**WORK REQUIRED:** The part to set down runs from the first line of the data below through the line with "This screenshot has height=510, width=1024.", inclusive; write it exactly and leave out the pictures.

**ENTRIES SHOWN:**
---

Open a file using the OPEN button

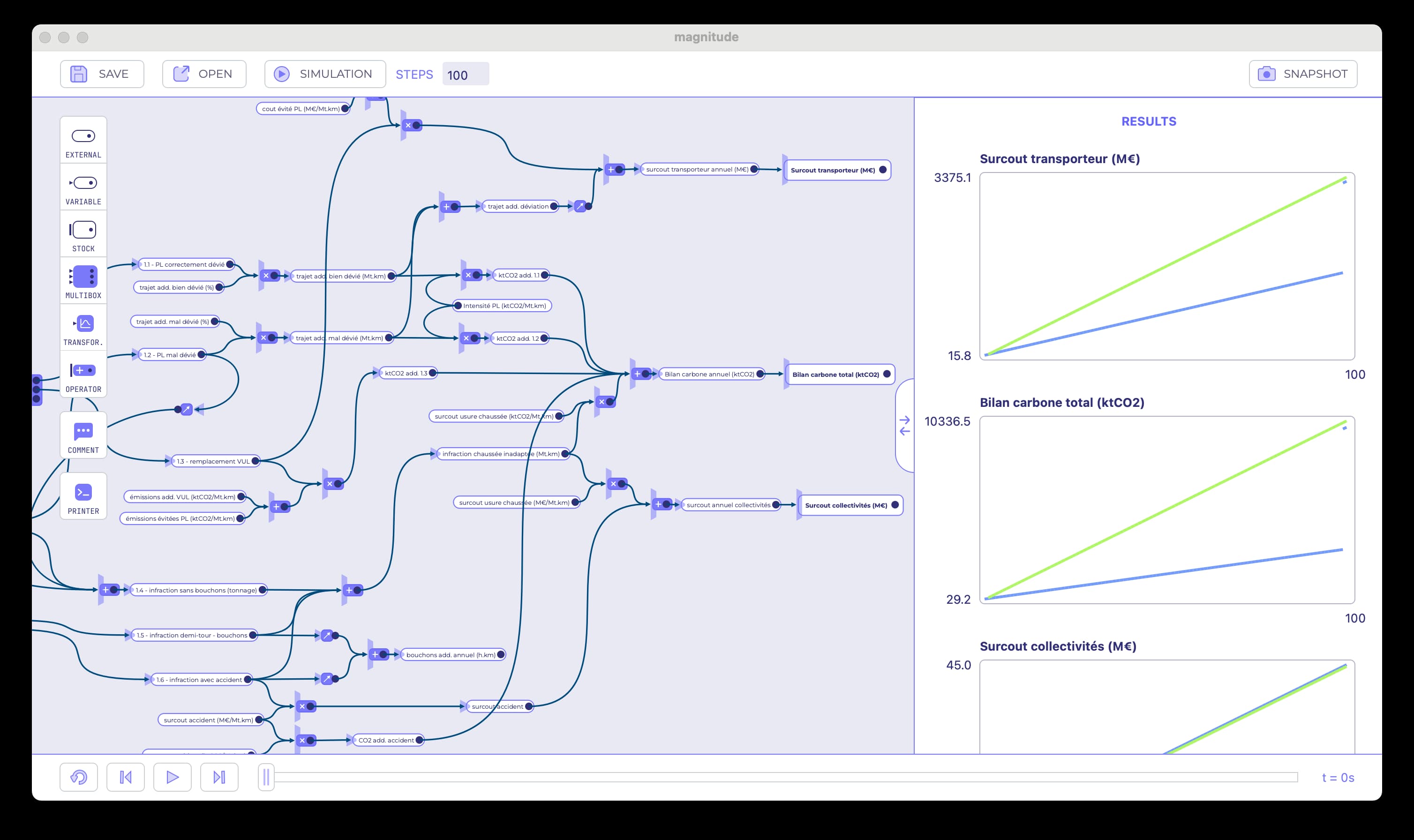point(204,74)
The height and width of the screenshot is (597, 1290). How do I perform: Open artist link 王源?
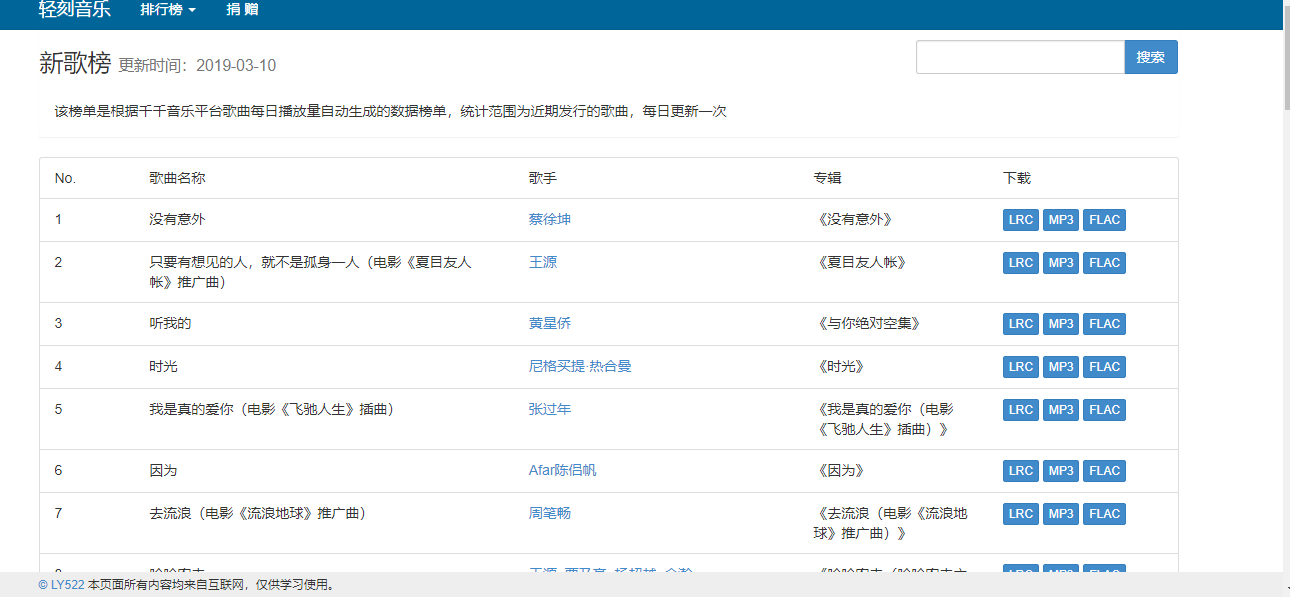point(542,263)
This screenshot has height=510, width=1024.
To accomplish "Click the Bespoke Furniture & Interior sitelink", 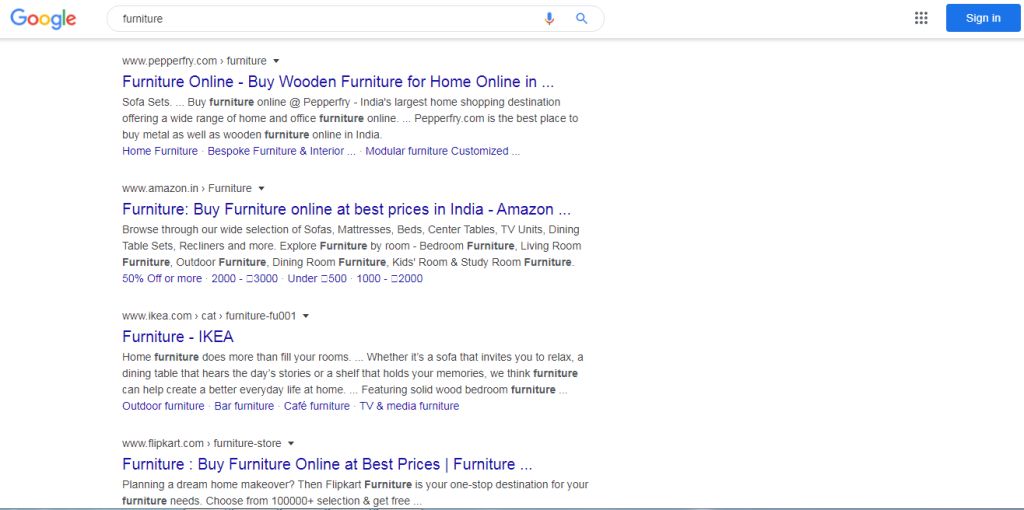I will pyautogui.click(x=281, y=151).
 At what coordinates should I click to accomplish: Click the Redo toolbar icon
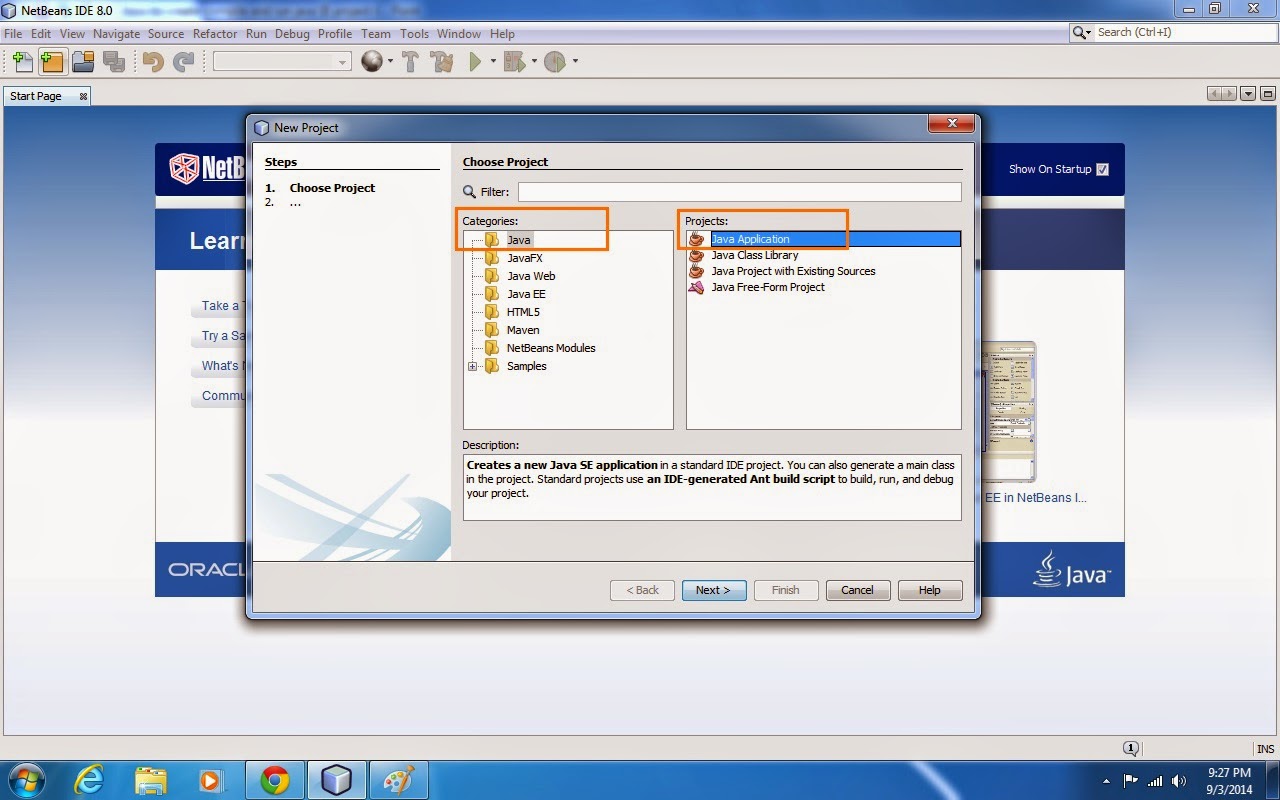coord(183,61)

---

**RESPONSE BELOW:**
Open a file using the OPEN button

point(204,74)
The height and width of the screenshot is (597, 1290). How do I perform: Open artist link 王源?
point(542,263)
This screenshot has height=510, width=1024.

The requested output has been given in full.